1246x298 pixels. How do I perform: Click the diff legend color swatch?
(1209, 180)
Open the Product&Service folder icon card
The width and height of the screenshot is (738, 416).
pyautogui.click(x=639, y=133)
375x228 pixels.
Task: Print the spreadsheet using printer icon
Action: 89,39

══════════════════════════════

# [Work to complete]
All of the data above must be retyped exactly.

# [Expected output]
1246x298 pixels. How do I perform: Click the diff legend color swatch?
(1209, 180)
Open the Product&Service folder icon card
The width and height of the screenshot is (738, 416).
pyautogui.click(x=639, y=133)
375x228 pixels.
Task: Print the spreadsheet using printer icon
Action: 89,39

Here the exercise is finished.